In 1700, Kingston attacked Smith, who had just published his Memoirs of Secret Service, and a controversy ensued: Kingston attributed Smith's works to Tom Brown. Kingston also intervened in the controversy which raged in 1707–9 about the so-called French Prophets. In 1707, his attack on Dr. John Freind's vindication of the Earl of Peterborough's conduct in Spain appeared; he was arrested by order of the House of Lords. He was, however, released, 19 January 1708, and the attorney-general was instructed to prosecute him.

==Works==
Kingston wrote:

- Pillulæ Pestilentiales, a Sermon at St. Paul's, London, 1665.
- The Cause and Cure of Offences, sermon, London, 1682.
- Vivat Rex, a sermon preached before the Mayor of Bristol after the discovery of the Rye House Plot, London, 1683.
- God's Sovereignty and Man's Duty asserted, London, 1688.
- A True History of the several Designs and Conspiracies against his Majesties Sacred Person and Government from 1688 to 1697, London, 1698. This work was intended to reinforce the credibility of John Lunt's alleged Lancashire Jacobite plot of 1694.
- Tyranny detected, and the late Revolution justified, London, 1699.
- A Modest Answer to Captain Smith's Immodest Memorial of Secret Service, London, 1700.
- Impudence, Lying, and Forgery detected and Chastiz'd, London, 1700, an answer to Smith, and a source of information respecting Kingston's history.
- A Discourse on Divine Providence, London, 1702.
- Impartial Remarks upon Dr. Freind's Account of the Earl of Peterborough's Conduct in Spain, London, 1706.
- Enthusiastick Impostors no Divinely Inspired Prophets, part i. 1707, part ii. 1709.
- Apophthegmata Curiosa, or Reflections, Sentences, and Maxims, London, 1709.

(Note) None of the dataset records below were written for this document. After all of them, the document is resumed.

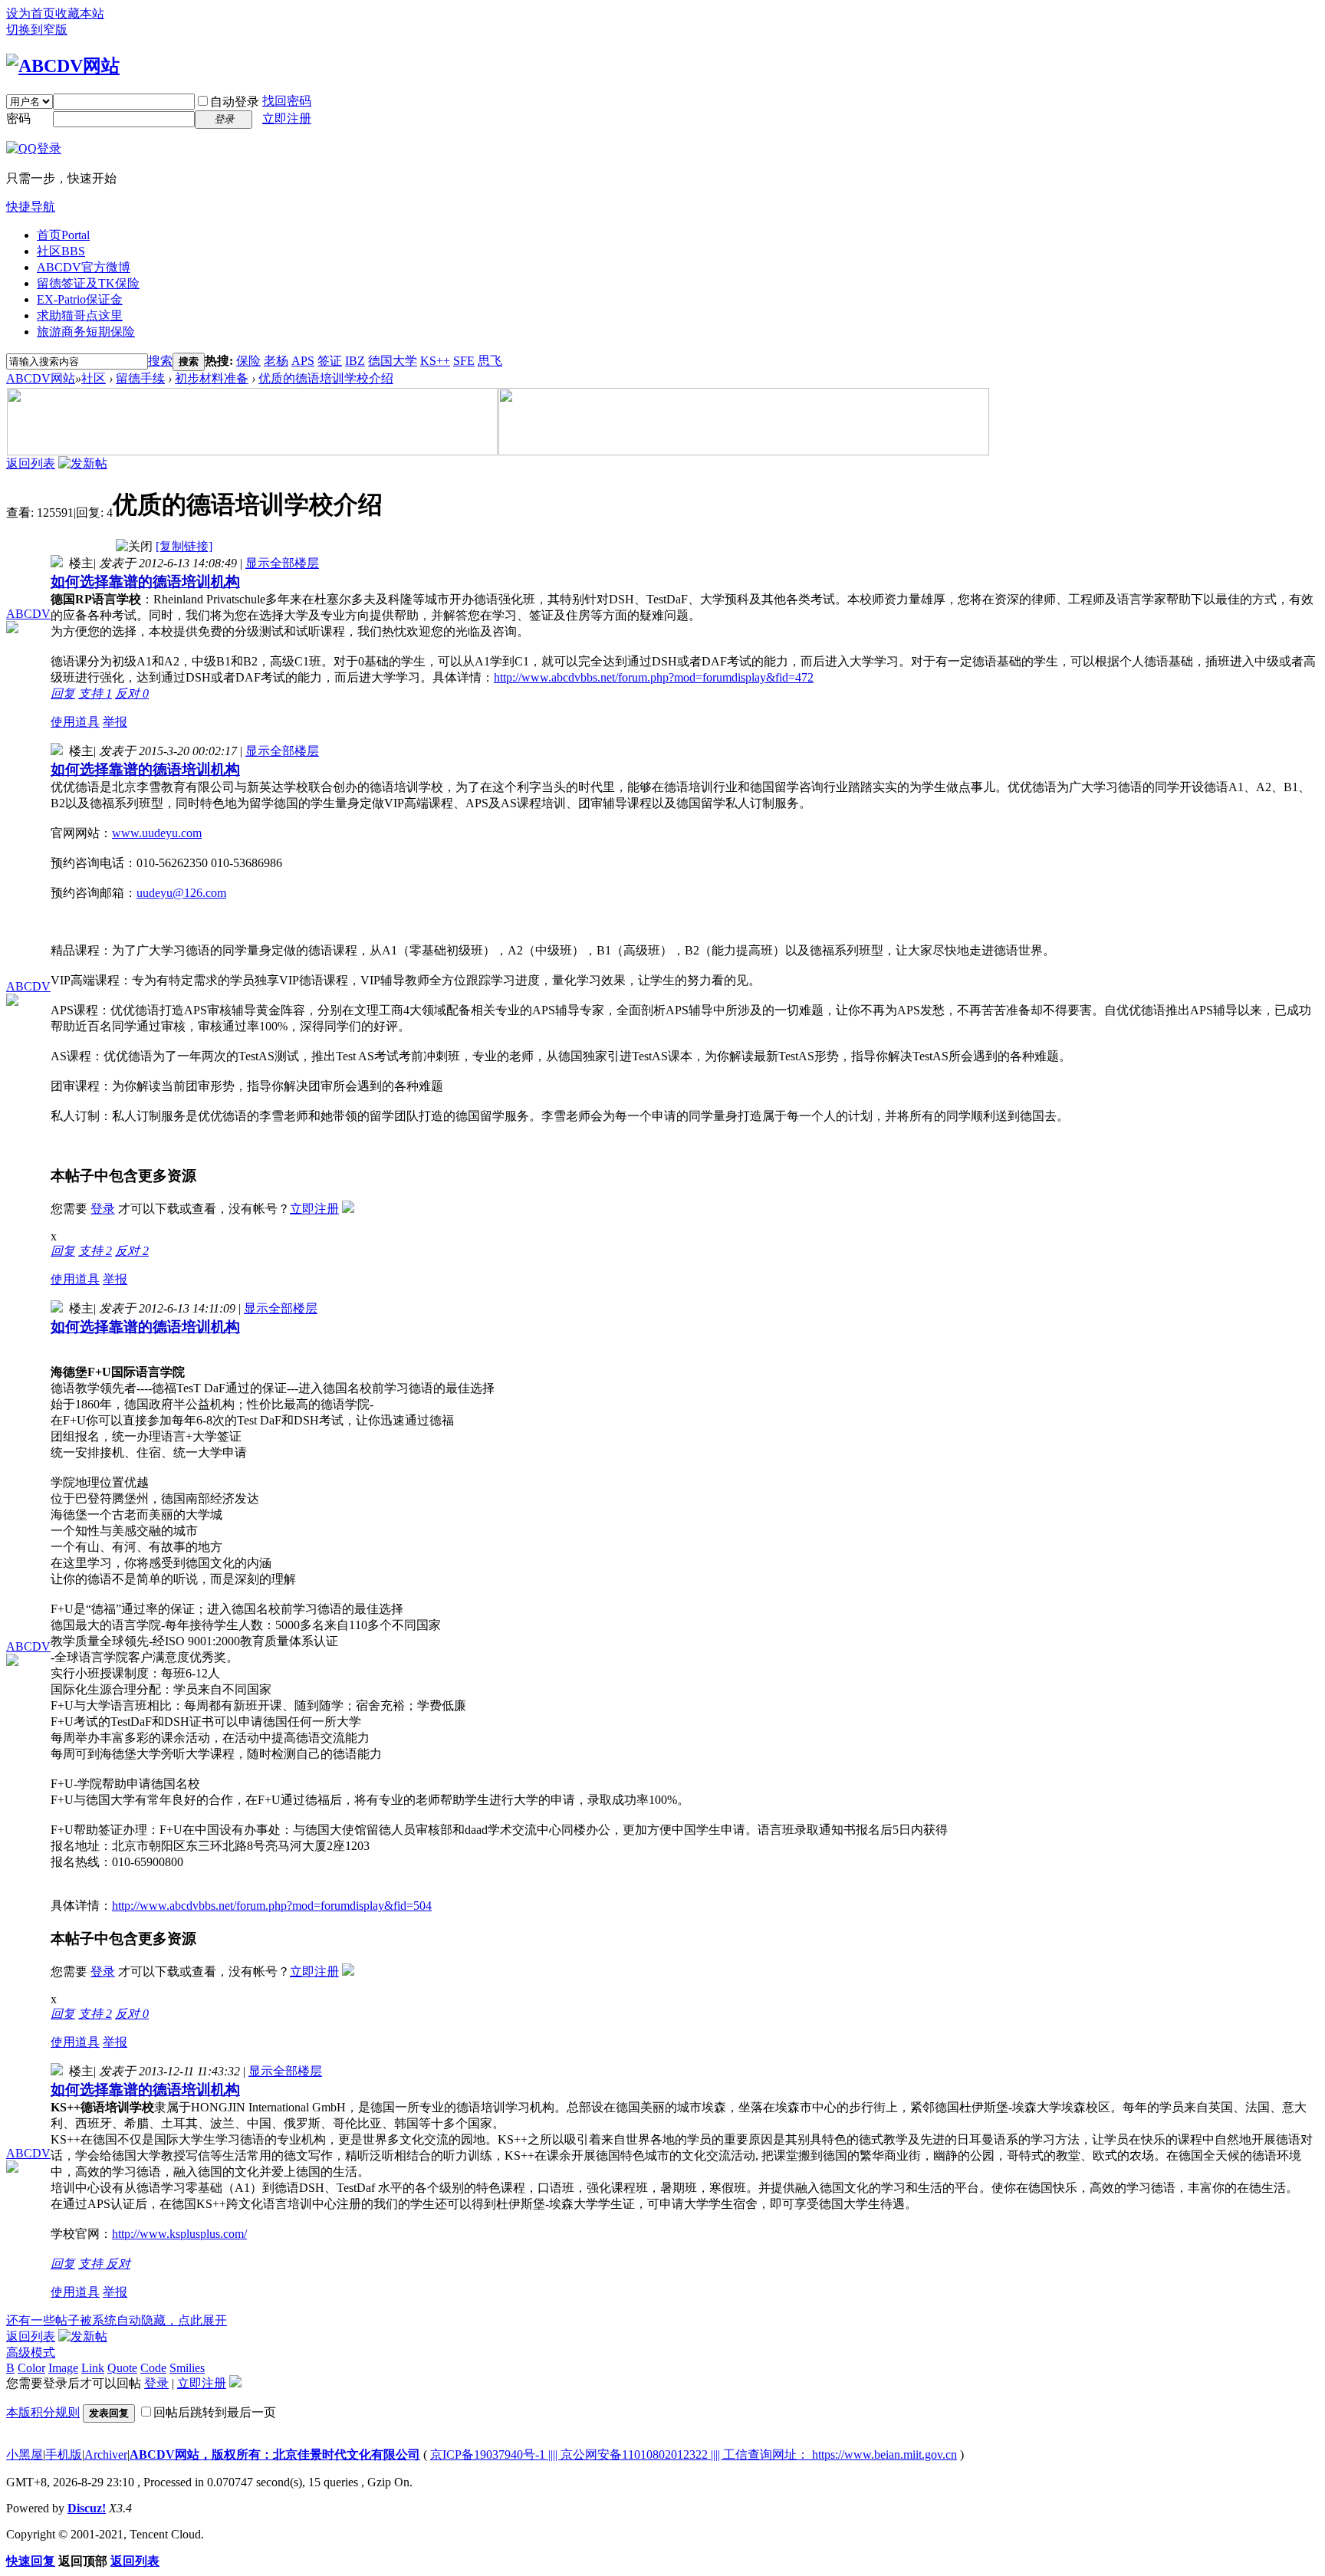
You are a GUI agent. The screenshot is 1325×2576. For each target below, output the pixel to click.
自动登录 (234, 101)
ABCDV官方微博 (83, 267)
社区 (61, 251)
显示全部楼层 (282, 563)
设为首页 (30, 13)
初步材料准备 (211, 378)
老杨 (276, 360)
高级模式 (30, 2352)
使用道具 (75, 721)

Kingston also mentions that he wrote a work called Cursory Remarks.

==Family==
Kingston was twice married, as a bigamist, and in 1699 had nine children. He left his first wife Elizabeth Webb, and in 1668 eloped with the daughter of Rev. Arthur Leonard of Boughton, Northamptonshire. He married a second wife Elizabeth, who may have been this daughter.